A fascinating history indeed...but History it is. It should form NO PART of modern Race relations in the USA...after all; you're all septic tanks!!

Greg
 
It represents both in that it represents a historical episode that very much involves racism and slavery. That being said, in as much as the Confederate flag represents racism or slavery, so does Old Glory. Remember that slavery wasn't outlawed in the United States until the adoption of the Thirteenth Amendment in late 1865, which is not to mention the racial strife that followed for, if we're being generous, the next 100 years. So no one has the moral high ground to criticize the flying of the Confederate flag.
 
TrueConfederateFlag.jpg


The TRUE Meaning of the Confederate Flag s Design

Why on Earth would it stand for anything other than a desire for Liberty?? I would suggest that "Old Glory" is the flag of the winners. Why should a conquered people be subject to a flag they fought against. True: history has passed by and there is no call to change the US Flag and frankly I like it....but to call it a Unity Flag is not really correct. To many it represents a loss of Liberty and a loss of self determination. That attitude should be respected.

As for "racist, etc etc"...that's bulldust!!



Greg

Greg. maybe you didn't get the memo. If not, here it is:

Memo

From: The rest of us

To: Southerners

R.e. - The civil war is over. Get over it.

To Yankees:

We're over it, you aren't. As evidenced by this thread and the news lately.

Regards:
Southerners.


i'm a northern, and I'm over it. It's only northern libs who are trying to reopen this old wound.
 
It represents both in that it represents a historical episode that very much involves racism and slavery.
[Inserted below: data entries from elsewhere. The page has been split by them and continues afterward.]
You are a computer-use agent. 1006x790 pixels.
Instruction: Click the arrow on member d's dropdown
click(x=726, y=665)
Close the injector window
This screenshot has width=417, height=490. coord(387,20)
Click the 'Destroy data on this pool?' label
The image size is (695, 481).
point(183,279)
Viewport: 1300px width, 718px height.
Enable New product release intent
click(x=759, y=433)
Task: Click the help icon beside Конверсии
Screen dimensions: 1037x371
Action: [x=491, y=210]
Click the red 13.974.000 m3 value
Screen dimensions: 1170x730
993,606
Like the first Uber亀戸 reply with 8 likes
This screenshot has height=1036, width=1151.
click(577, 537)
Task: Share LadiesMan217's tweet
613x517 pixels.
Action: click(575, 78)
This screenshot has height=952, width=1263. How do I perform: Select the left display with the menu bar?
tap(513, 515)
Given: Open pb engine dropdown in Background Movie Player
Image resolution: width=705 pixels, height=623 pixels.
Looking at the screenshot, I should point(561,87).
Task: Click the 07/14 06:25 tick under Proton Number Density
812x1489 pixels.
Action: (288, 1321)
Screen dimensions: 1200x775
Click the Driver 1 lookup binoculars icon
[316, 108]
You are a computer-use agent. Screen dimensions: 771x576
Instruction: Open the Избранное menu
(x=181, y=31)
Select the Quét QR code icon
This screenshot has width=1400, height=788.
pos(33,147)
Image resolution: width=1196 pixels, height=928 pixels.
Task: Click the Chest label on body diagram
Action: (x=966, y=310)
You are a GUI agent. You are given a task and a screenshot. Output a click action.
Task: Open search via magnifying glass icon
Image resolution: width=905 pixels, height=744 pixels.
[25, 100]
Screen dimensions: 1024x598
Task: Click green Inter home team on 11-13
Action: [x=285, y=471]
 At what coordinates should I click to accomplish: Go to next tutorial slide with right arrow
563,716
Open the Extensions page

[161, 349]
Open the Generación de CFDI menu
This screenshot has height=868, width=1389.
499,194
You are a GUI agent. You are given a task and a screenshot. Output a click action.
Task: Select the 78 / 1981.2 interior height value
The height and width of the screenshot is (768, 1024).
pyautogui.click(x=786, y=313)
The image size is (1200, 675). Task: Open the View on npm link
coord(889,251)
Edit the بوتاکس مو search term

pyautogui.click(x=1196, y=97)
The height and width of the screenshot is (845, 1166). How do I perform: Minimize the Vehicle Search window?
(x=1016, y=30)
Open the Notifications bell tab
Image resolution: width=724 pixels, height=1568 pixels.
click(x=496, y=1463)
That being said, in as much as the Confederate flag represents racism or slavery, so does Old Glory. Remember that slavery wasn't outlawed in the United States until the adoption of the Thirteenth Amendment in late 1865, which is not to mention the racial strife that followed for, if we're being generous, the next 100 years. So no one has the moral high ground to criticize the flying of the Confederate flag.

Actually, every family of former slaves has that moral high ground. By the way, there is probably not a single African American in this country who views the star spangled banner as an emblem of racism. They likely do, however, view, to the last man, woman, and child, the confederate flag as a symbol of racism. Surely you've figured this out by now.